The state chopped $6.8 billion of its fiscal 2018 general fund deficit, based on generally accepted accounting rules, leaving it at $7.8 billion compared to a negative $14.6 billion in 2017, the CAFR said. The deficit on a budgetary basis was $5.7 billion down from $7.9 billion in 2017.
The improvement reflected the state’s cut in its bill backlog that rose to record levels during the state’s two-year budget impasse but that was primarily due to the state’s $6 billion backlog borrowing that adds to overall bonded debt. The backlog on Thursday stood at about $6.4 billion.
The deficit swelled to $9.6 billion in 2016 from $6.9 billion in 2015 and then further ballooned to $14.6 billion as the balance sheet felt the full effects of the two-year budget impasse between Democratic lawmakers and Rauner.
“The bleeding hasn’t stopped even with the higher income tax revenue from the 2017 increase,” said Richard Ciccarone, president of Merritt Research Services LLC. The tax rate rose on individual income to 4.95% from 3.75% and the corporate income tax rate grew to 7% from 5.25%. “With the big tax increase I would have expected the state to get closer on a break-even number. They are not doing enough to control spending.”
Illinois collected $6 billion more in income taxes in 2018. The state is weighed down by a $133.7 billion unfunded pension tab and a $55.2 billion OPEB burden. The state had $30 billion in general obligation debt in 2018, up from nearly $24.8 billion.
Illinois’ net position of governmental activities is the second worst in among states, behind only New Jersey which closed out fiscal 2018 at negative $201.2 billion. Illinois held the distinction of carrying the largest negative figure among states and the District of Columbia in the prior year, according to the auditor.
Maine, California, Connecticut followed New Jersey and Illinois, with nine others reporting negative numbers and 35 in the black.
The auditor’s opinion warns that the state’s financial reporting process does not allow Illinois to prepare a complete and accurate CAFR in a timely manner.
“Reporting issues at various individual agencies caused delays in finalizing the financial statements…the lack of timely financial reporting limits effective oversight of State finances and may adversely affect the state’s bond rating,” reads the opinion.
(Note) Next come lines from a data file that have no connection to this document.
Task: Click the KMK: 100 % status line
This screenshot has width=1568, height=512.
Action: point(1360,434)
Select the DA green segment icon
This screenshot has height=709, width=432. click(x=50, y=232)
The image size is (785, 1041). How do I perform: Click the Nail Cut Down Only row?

Mendoza attributed the delay this year to the loss of data by an independent accounting vendor hired by the Rauner administration for work with the Department of Healthcare and Family Services and the Department of Human Services. Four months of data went missing.
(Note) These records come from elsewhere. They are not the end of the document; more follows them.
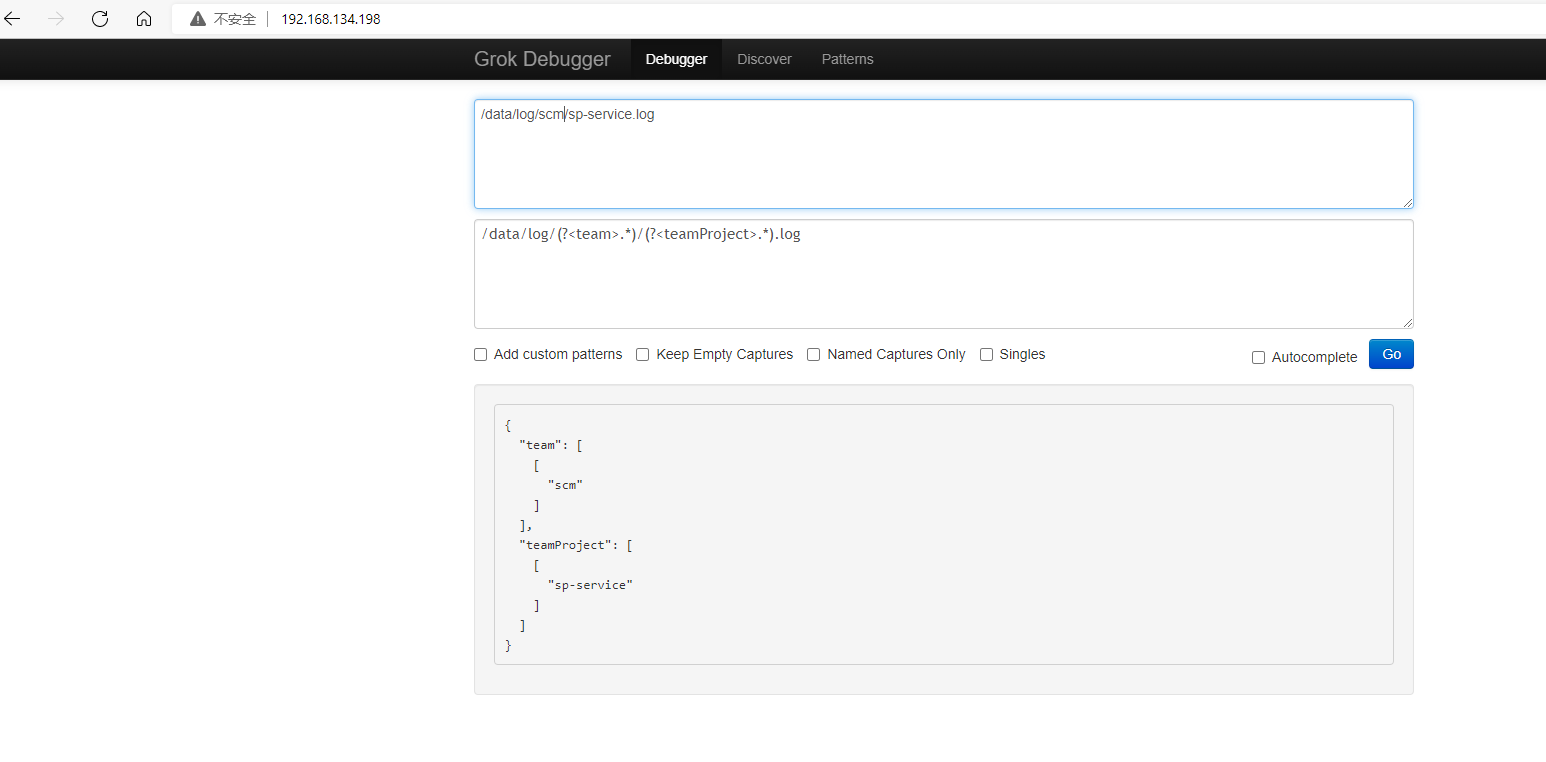Go to browser home page icon
Screen dimensions: 1546x762
pos(144,19)
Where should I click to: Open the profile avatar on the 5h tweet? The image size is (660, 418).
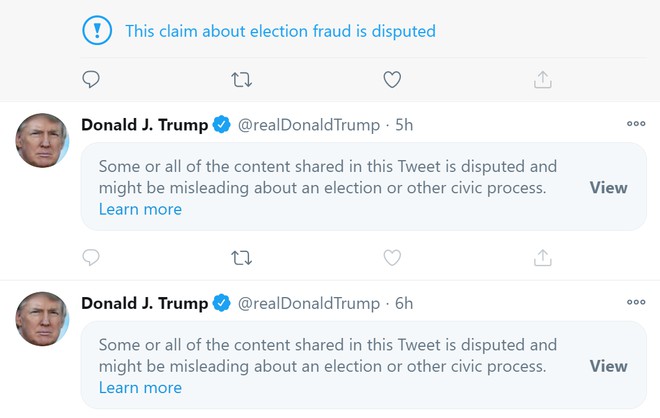tap(42, 140)
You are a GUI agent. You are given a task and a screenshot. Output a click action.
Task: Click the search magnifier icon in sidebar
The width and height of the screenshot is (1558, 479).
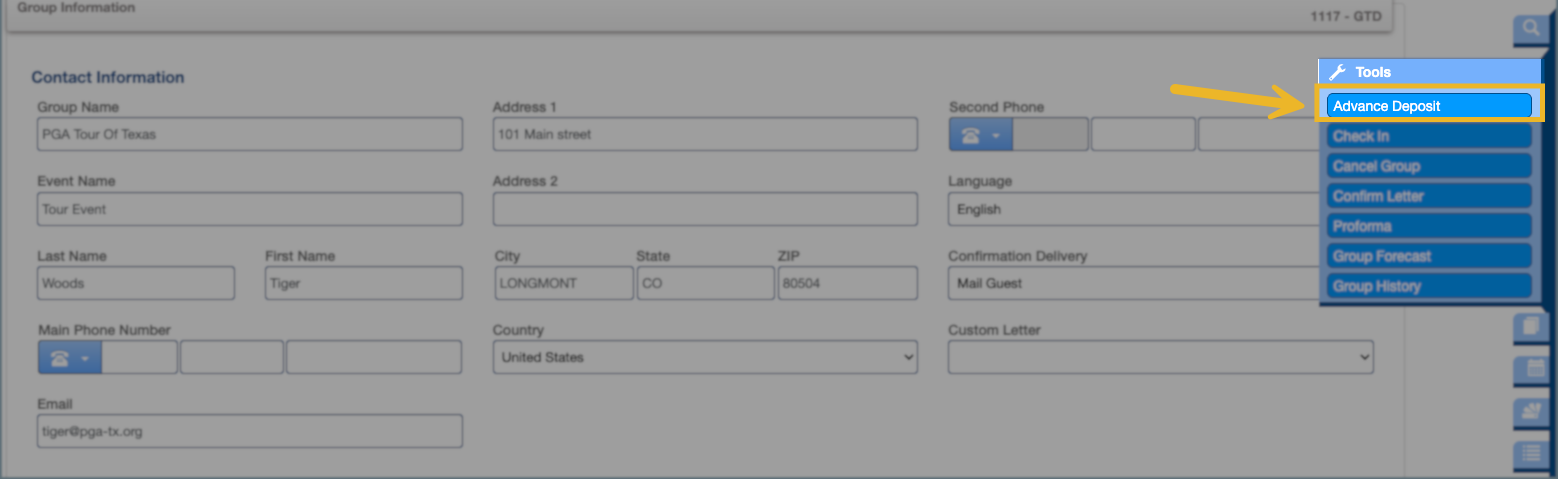1529,29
“We should not expect outside consultants to perform critical government functions, especially regarding data involving eligibility determinations under the state’s Medicaid program serving the state’s most vulnerable citizens, without adequate controls to protect the state’s program and ultimately state taxpayers,” Mendoza said.
Mendoza said earlier this year her office launched new contract reporting requirements for such vendor agreements of more than $5 million.
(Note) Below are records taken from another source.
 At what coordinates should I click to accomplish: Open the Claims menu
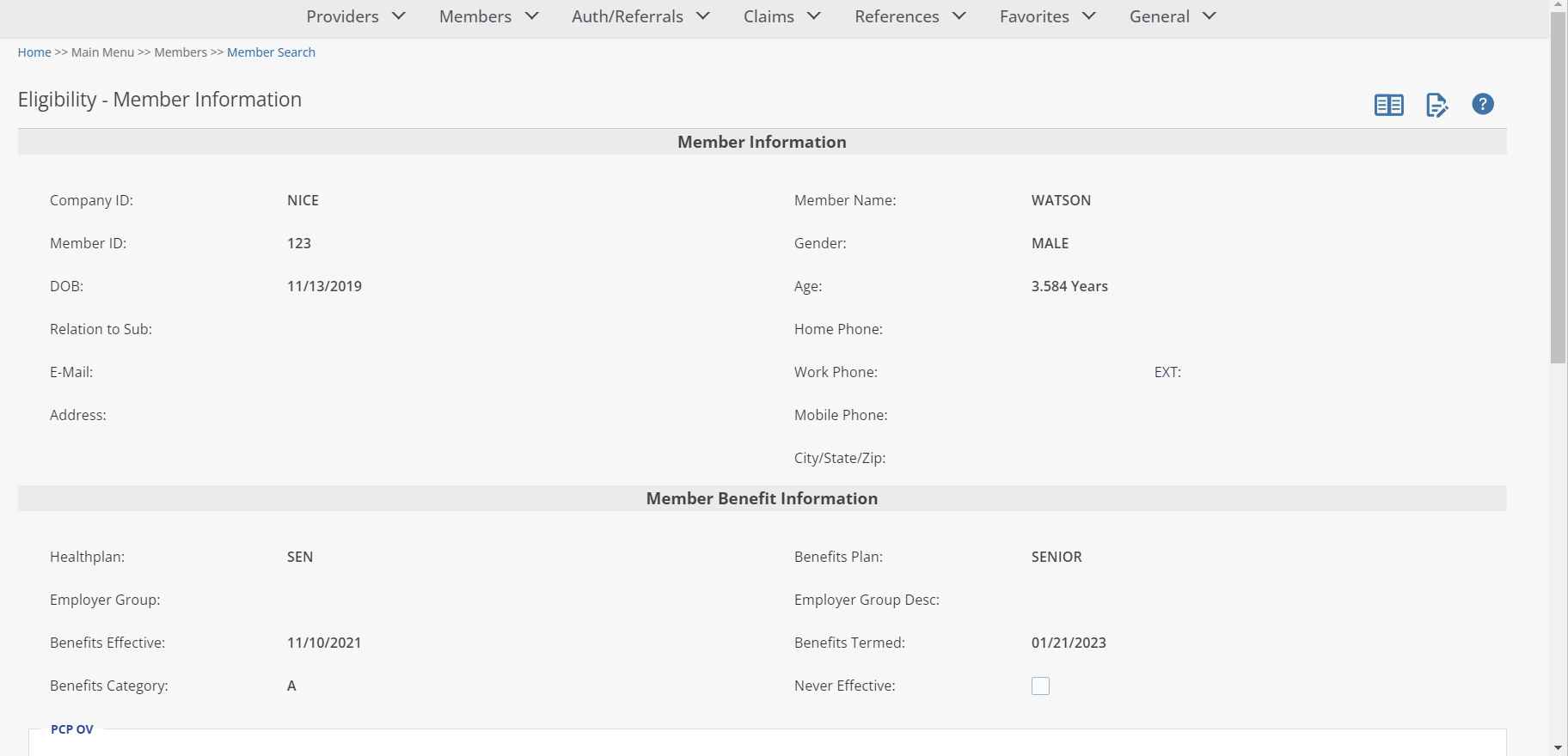coord(769,16)
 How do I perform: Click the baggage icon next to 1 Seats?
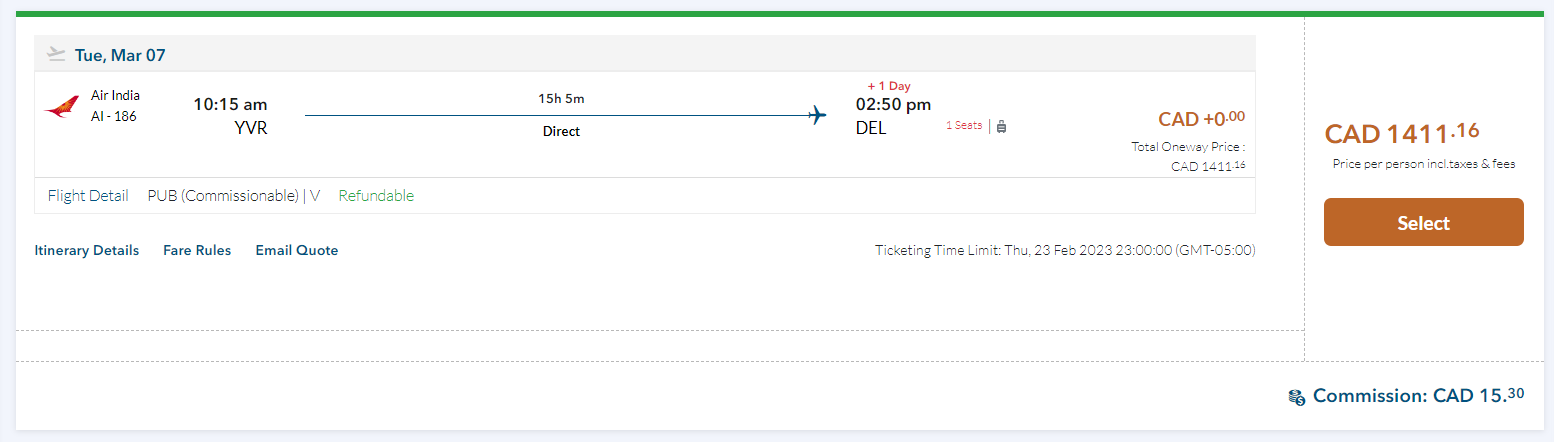[x=1001, y=126]
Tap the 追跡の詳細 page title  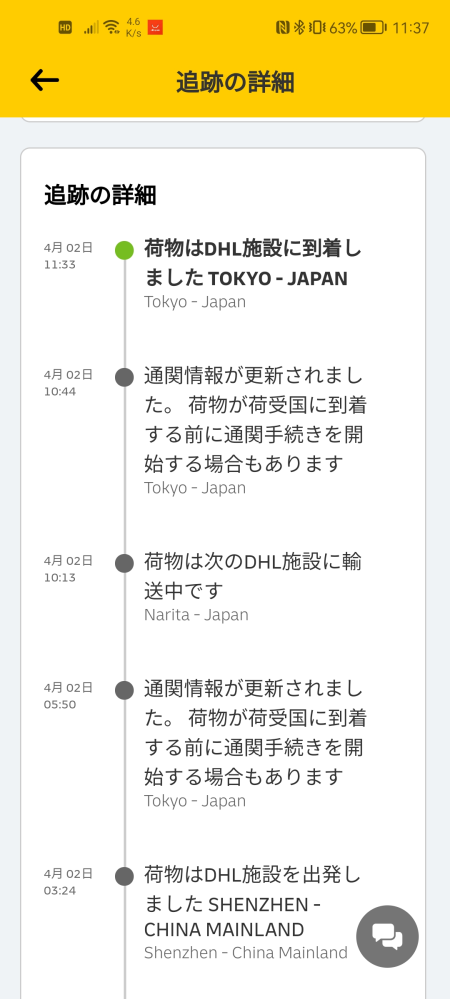click(x=235, y=83)
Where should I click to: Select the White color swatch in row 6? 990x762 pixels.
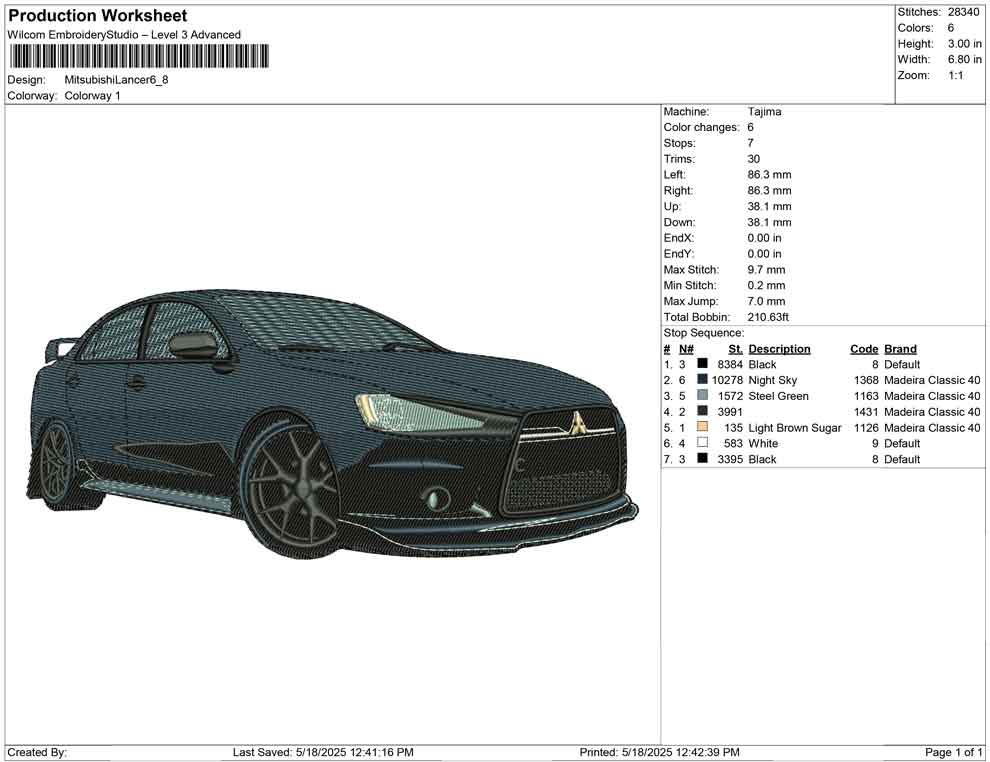click(x=702, y=443)
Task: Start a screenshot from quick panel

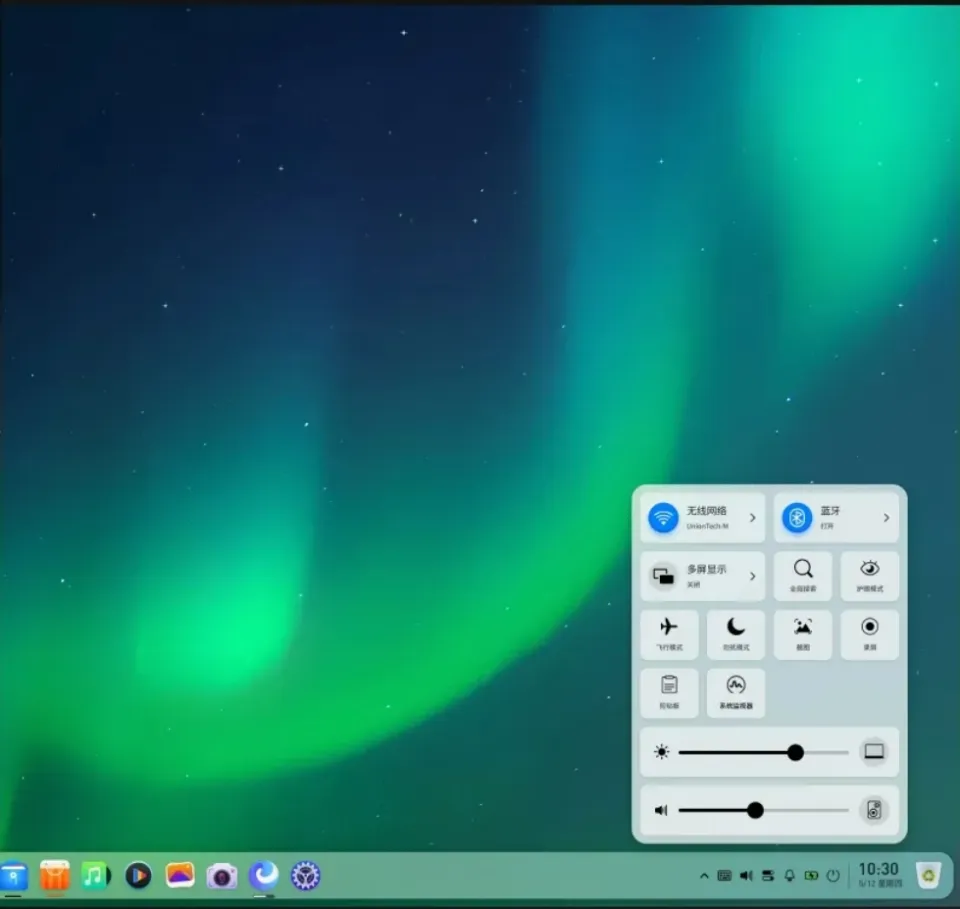Action: [803, 634]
In addition to the missing data, Mendoza said late adjustments relating to receivables were required as a result of the audit of the Department of Employment Security. Mendoza said she agreed with Mautino’s finding that the state needs a coordinated financial reporting system, although that did not cause this year’s delay.
Some issues have been corrected to avoid a repeat next year and the administration and comptroller accepted the findings, but Mautino and Mendoza remain concerned.
The comptroller's office lists CAFR publication dates since fiscal 2005, and this year's is the latest, besting the 420 days needed for the FY 2005 report. GASB recommends 180 days as a standard.